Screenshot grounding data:

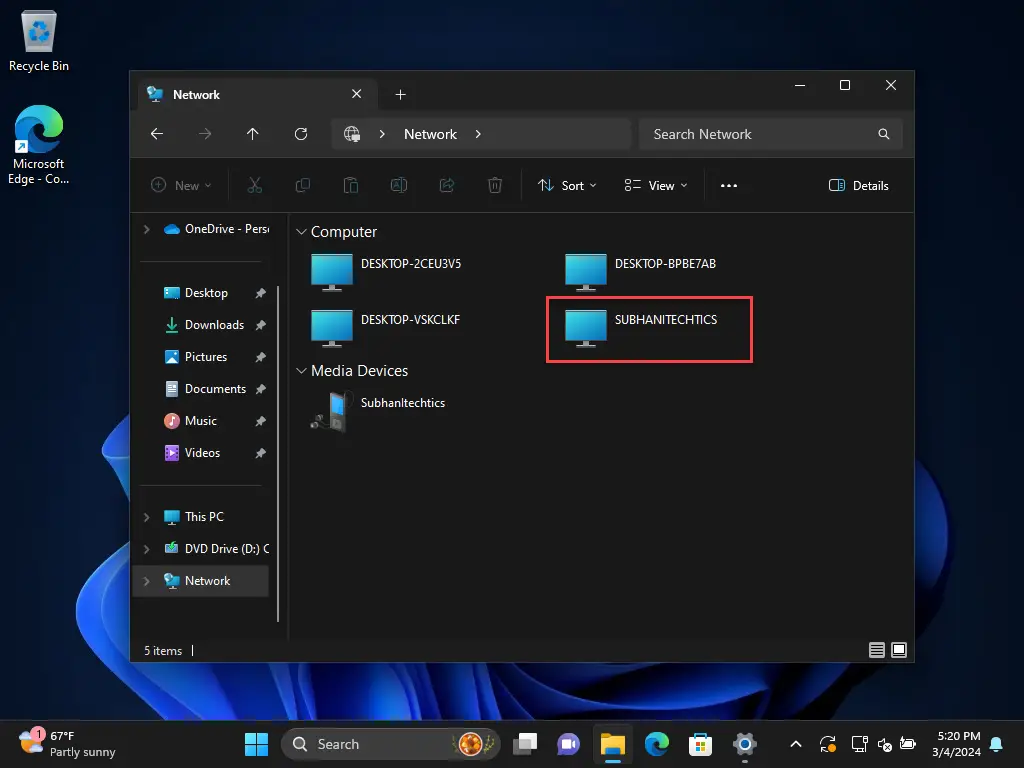Image resolution: width=1024 pixels, height=768 pixels.
Task: Open the Sort dropdown
Action: click(x=567, y=185)
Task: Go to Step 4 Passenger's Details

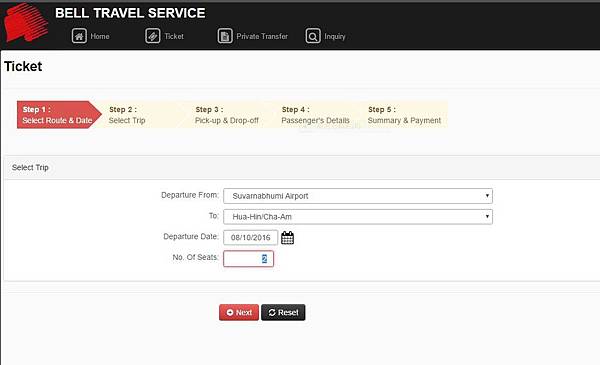Action: tap(315, 115)
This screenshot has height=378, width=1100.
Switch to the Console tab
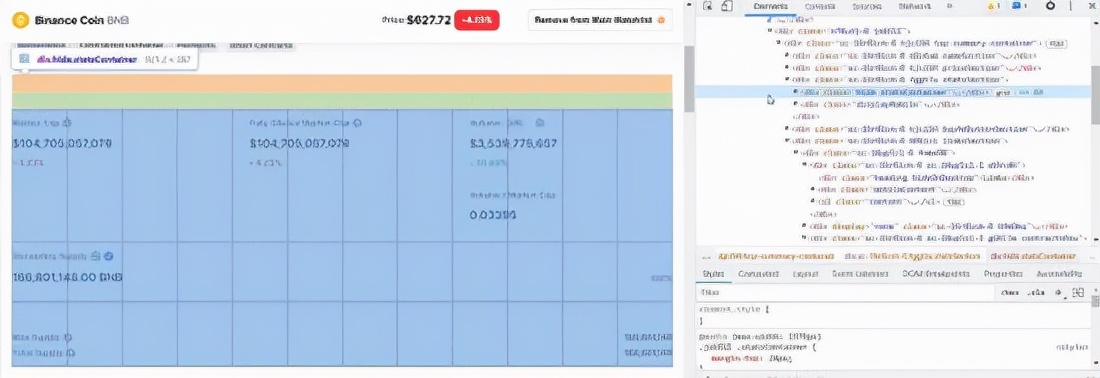point(819,6)
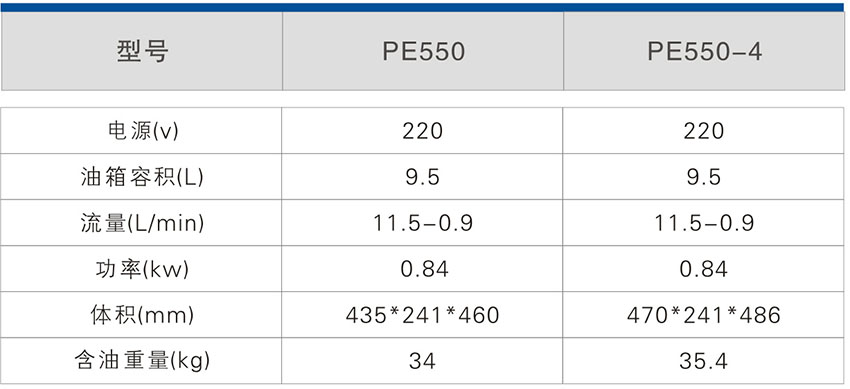This screenshot has height=389, width=850.
Task: Select the 0.84 power value for PE550
Action: point(423,269)
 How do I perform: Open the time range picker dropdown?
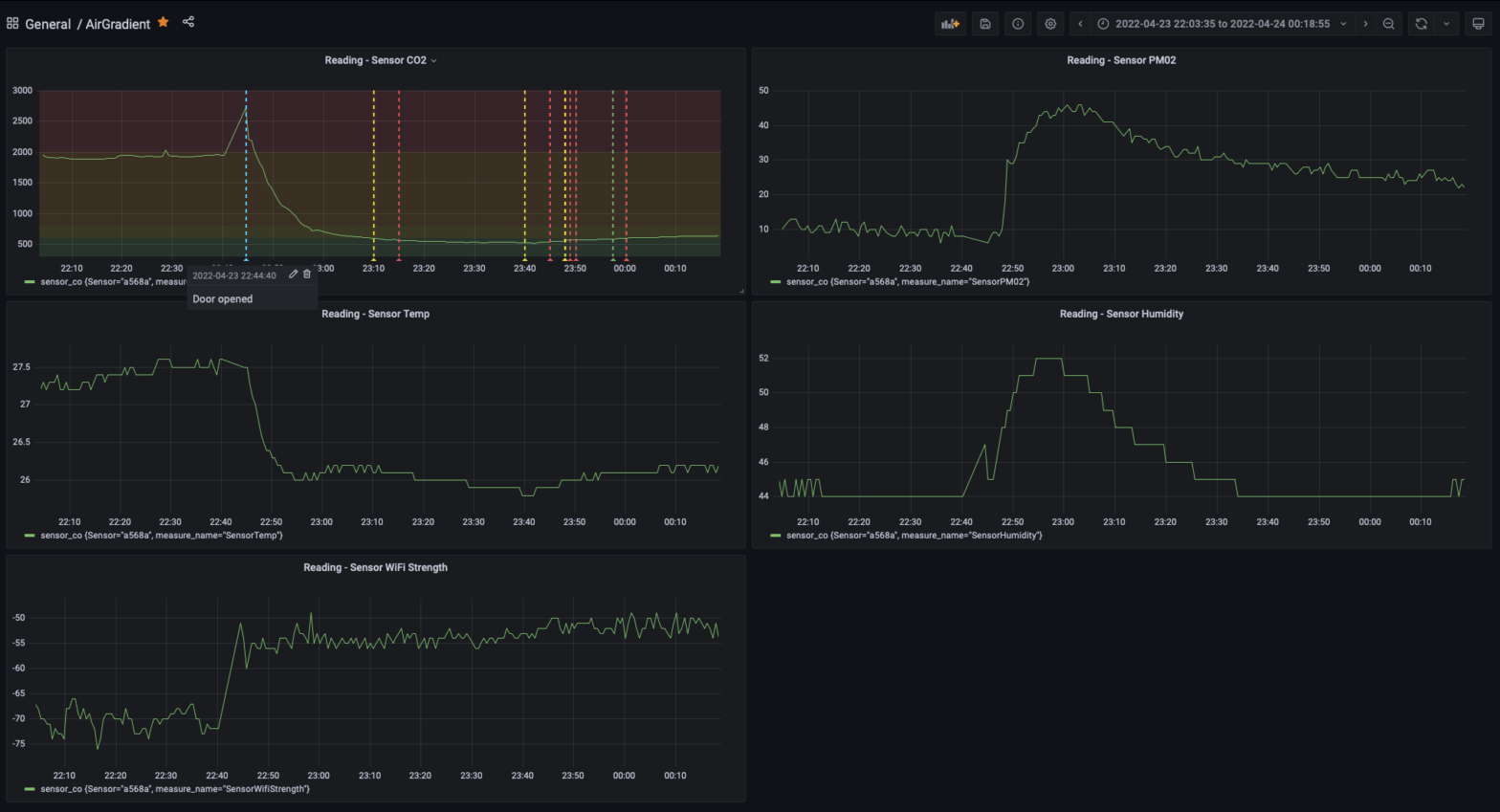click(1222, 24)
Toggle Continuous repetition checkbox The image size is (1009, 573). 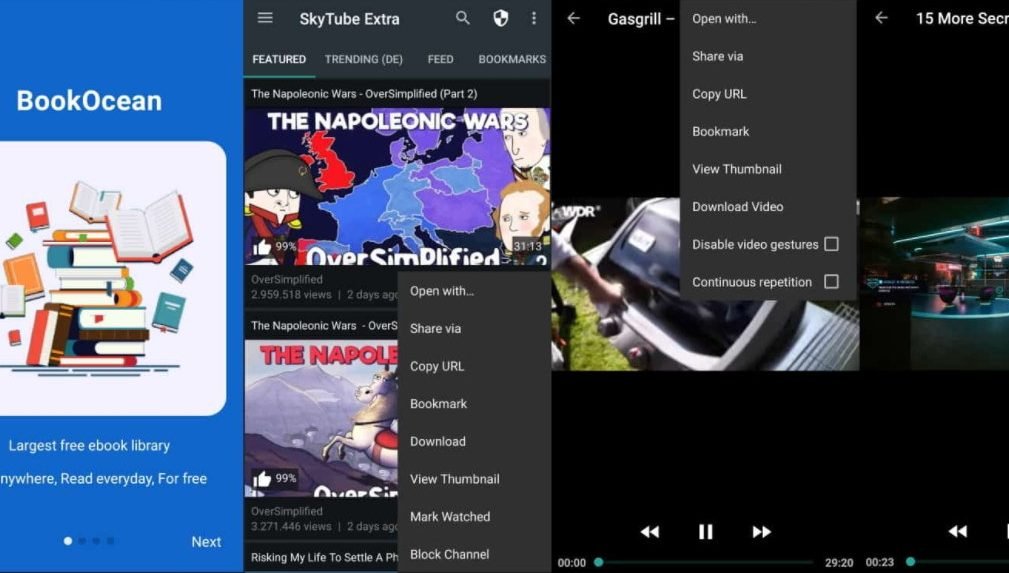831,282
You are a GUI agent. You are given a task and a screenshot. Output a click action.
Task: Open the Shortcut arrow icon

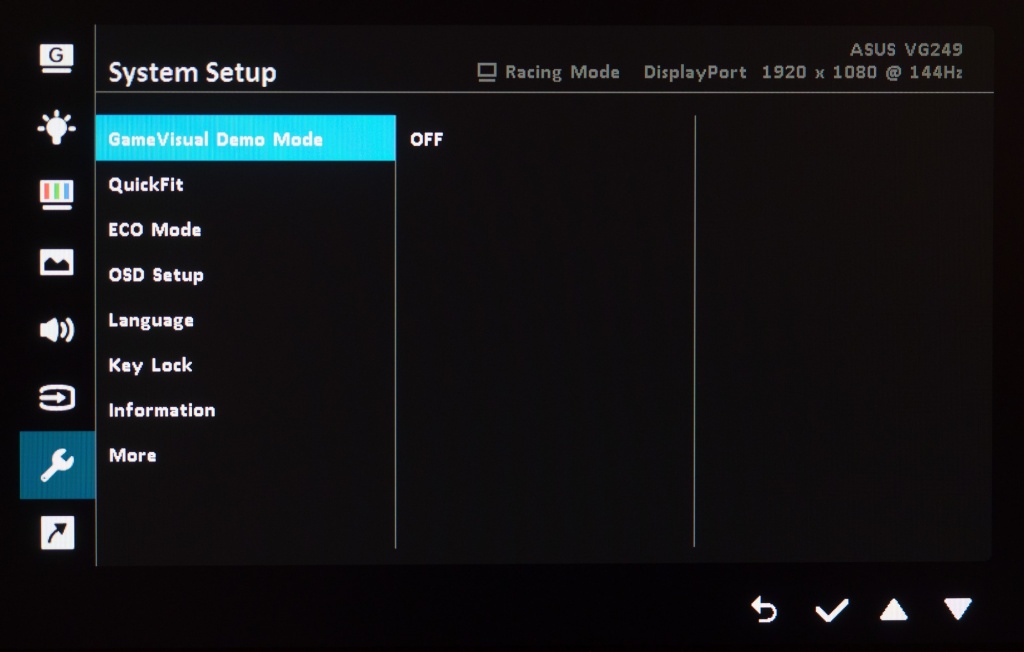(x=57, y=533)
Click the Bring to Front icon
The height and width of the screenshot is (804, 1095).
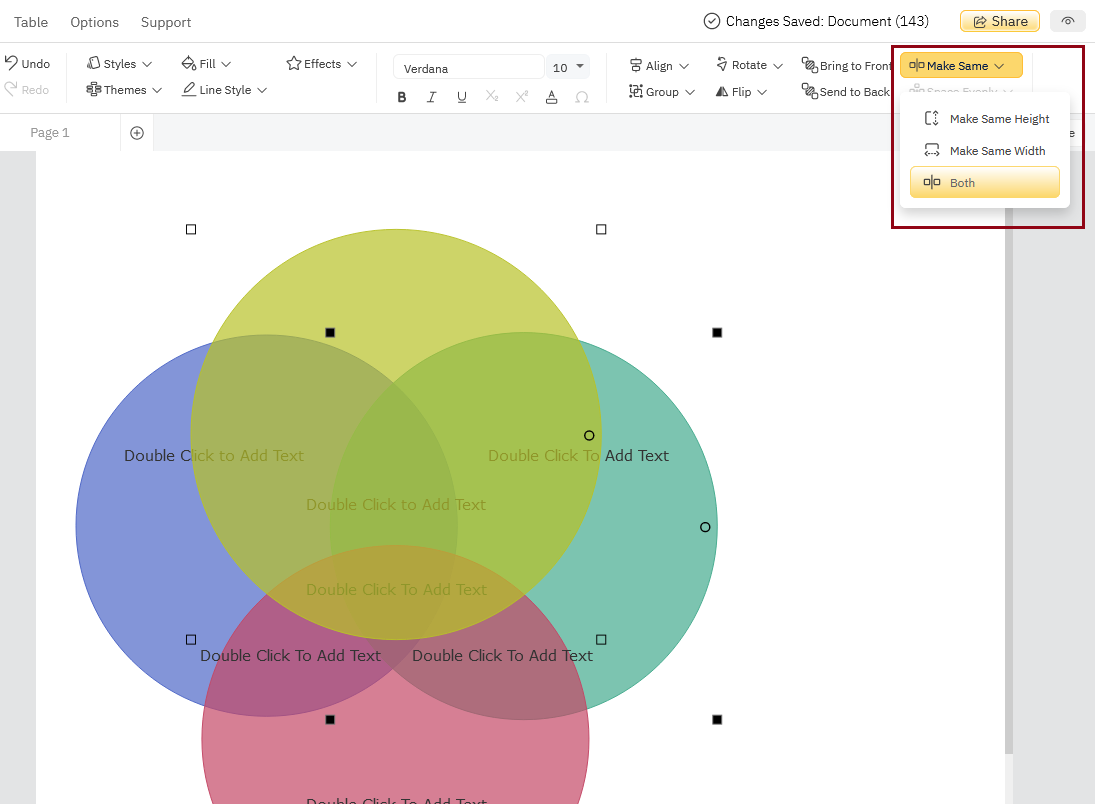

The problem:
Starting at the line that contains "Task: Open the Shortcut arrow icon", please write out every line to the end of the entries, inclusive, copied exactly and with pictures omitted.

Reply:
Task: Open the Shortcut arrow icon

(x=57, y=533)
Click the Bring to Front icon
The height and width of the screenshot is (804, 1095).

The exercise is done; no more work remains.